Aim of the exercise
Could you copy out, word for word, the part of the records that opens with the line containing "Identify the location of y2-tick-label: 0.00045." and closes with the line containing "coordinates (326, 159).", including both of those lines?

Material for the task
== == ==
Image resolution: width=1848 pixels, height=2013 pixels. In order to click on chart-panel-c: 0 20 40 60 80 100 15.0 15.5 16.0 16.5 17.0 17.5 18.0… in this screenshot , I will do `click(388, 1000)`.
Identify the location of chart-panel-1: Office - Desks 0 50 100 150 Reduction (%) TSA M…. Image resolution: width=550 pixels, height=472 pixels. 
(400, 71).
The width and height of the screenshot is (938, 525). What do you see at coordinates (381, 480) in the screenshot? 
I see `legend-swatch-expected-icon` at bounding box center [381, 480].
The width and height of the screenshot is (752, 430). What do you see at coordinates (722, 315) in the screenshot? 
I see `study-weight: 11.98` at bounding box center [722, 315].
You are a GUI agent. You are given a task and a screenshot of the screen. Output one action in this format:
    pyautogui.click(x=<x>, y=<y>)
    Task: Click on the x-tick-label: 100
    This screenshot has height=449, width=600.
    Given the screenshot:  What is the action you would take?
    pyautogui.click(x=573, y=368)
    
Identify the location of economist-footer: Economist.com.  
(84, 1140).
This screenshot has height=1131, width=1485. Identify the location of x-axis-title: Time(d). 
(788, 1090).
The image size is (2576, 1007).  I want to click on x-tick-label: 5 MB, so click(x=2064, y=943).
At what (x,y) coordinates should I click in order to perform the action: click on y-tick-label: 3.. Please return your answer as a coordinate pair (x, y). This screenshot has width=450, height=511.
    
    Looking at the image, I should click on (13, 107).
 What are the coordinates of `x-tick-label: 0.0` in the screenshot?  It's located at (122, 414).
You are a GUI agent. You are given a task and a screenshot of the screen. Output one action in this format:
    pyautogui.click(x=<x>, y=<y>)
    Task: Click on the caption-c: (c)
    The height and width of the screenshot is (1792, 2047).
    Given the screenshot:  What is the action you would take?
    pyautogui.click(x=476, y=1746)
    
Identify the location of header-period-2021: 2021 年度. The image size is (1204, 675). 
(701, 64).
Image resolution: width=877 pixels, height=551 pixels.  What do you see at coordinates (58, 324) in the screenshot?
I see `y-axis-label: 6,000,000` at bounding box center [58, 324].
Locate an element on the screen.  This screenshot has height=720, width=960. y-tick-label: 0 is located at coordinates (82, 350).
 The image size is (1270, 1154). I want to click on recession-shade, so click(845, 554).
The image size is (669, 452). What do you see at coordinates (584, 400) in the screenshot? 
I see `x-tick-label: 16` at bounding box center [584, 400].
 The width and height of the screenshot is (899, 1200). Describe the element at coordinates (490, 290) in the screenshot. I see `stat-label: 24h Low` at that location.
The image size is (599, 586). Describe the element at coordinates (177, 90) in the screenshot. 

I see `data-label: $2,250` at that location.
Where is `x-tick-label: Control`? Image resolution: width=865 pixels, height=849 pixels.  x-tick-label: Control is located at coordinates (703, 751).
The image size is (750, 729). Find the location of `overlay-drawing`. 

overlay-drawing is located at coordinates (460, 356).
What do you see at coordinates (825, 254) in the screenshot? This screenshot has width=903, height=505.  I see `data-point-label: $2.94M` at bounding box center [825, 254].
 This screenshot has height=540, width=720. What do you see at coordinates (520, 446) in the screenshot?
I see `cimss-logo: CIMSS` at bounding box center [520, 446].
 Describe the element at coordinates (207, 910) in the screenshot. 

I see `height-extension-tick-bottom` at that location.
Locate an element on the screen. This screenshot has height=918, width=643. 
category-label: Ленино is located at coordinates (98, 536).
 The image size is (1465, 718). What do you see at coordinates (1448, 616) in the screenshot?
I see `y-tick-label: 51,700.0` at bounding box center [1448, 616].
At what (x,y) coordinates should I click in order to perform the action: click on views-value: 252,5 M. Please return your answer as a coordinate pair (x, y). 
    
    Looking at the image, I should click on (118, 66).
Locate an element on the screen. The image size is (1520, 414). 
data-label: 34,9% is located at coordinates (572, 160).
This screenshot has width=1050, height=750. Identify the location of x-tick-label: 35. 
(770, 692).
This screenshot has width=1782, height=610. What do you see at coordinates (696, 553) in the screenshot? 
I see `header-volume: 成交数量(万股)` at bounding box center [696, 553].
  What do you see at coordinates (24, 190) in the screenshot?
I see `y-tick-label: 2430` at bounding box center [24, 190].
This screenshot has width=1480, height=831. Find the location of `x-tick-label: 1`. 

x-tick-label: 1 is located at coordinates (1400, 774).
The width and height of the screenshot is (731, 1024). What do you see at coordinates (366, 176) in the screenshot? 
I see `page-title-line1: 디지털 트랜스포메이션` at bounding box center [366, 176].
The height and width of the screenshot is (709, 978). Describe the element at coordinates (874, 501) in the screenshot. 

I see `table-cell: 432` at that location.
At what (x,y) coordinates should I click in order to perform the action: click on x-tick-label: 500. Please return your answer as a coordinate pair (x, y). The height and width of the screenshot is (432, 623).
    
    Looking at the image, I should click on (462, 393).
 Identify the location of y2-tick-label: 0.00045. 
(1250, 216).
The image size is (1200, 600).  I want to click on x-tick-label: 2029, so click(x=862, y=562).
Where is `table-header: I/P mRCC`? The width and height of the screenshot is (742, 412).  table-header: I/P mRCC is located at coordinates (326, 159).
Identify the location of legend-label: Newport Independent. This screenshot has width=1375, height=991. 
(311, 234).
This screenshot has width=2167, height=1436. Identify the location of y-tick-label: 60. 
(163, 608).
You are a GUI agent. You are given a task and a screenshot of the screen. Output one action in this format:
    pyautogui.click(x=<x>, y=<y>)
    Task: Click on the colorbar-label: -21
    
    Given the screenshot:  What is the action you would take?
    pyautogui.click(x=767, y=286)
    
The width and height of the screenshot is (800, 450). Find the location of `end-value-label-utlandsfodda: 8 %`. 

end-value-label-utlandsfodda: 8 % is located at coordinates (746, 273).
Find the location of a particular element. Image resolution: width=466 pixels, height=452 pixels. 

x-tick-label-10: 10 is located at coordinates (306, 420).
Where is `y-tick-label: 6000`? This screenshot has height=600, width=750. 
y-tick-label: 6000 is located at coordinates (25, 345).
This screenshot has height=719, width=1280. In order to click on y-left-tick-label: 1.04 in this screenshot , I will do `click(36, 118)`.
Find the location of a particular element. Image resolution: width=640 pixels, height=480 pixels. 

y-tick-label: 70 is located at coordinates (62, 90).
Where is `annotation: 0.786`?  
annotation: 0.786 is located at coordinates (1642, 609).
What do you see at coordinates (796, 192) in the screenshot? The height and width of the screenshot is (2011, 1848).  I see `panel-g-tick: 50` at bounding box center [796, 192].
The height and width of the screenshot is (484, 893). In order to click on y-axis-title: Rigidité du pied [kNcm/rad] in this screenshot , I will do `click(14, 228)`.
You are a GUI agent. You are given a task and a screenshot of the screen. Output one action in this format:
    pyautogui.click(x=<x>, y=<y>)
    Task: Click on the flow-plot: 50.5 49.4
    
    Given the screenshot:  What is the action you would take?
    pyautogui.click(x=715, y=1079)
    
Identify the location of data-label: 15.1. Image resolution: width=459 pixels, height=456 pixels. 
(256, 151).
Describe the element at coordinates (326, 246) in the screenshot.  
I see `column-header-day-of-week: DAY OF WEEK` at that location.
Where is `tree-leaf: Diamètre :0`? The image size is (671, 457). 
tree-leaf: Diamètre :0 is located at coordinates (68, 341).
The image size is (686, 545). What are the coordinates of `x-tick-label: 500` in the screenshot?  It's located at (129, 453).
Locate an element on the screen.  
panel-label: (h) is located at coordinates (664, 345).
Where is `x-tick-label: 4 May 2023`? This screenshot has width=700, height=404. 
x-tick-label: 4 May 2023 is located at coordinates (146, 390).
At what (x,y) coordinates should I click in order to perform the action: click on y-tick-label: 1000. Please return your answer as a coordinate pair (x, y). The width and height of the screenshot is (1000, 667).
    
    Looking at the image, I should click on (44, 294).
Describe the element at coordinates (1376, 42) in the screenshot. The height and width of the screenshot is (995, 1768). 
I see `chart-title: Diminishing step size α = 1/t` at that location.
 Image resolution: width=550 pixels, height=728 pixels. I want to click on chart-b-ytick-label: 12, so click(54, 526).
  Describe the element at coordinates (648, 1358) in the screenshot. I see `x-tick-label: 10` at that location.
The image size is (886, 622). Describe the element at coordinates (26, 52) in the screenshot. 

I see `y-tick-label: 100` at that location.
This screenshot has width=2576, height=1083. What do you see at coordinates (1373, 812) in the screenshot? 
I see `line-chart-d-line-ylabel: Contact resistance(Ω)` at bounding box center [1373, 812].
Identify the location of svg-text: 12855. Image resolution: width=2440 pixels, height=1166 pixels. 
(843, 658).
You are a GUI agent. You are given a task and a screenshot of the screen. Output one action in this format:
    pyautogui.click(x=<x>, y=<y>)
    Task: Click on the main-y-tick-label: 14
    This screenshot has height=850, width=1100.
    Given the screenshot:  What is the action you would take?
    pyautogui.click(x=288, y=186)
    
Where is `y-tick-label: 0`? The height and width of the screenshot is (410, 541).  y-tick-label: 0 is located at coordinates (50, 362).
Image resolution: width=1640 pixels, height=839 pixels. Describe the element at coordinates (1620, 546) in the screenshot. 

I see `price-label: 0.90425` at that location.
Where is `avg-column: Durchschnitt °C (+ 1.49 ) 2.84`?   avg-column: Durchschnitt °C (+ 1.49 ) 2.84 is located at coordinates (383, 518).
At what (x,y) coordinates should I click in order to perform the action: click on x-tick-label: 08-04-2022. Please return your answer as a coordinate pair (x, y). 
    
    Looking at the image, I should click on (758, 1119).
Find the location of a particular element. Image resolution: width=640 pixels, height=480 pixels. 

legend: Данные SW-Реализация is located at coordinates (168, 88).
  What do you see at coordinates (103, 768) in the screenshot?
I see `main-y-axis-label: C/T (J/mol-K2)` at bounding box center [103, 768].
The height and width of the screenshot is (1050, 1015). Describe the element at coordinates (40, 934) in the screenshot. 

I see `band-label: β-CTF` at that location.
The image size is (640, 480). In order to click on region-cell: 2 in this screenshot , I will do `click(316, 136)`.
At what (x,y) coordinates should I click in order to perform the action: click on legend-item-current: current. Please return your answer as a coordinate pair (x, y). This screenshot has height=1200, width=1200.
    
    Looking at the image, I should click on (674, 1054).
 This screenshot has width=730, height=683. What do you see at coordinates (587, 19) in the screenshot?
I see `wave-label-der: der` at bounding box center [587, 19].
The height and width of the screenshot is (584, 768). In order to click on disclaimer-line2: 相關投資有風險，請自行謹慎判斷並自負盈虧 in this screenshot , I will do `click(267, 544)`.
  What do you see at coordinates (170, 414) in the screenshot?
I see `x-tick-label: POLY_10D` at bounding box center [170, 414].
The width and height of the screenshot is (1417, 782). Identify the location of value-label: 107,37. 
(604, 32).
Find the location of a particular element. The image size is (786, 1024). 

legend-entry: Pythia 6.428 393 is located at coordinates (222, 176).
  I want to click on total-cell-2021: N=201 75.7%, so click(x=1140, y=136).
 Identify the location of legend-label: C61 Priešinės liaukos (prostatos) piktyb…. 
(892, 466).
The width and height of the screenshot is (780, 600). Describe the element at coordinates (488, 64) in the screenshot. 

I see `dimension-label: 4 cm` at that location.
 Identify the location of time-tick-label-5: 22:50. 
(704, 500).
== == ==
Reply to the task
 Identify the location of y2-tick-label: 0.00045. 
(1250, 216).
The image size is (1200, 600).  I want to click on x-tick-label: 2029, so click(x=862, y=562).
Where is `table-header: I/P mRCC`? The width and height of the screenshot is (742, 412).  table-header: I/P mRCC is located at coordinates (326, 159).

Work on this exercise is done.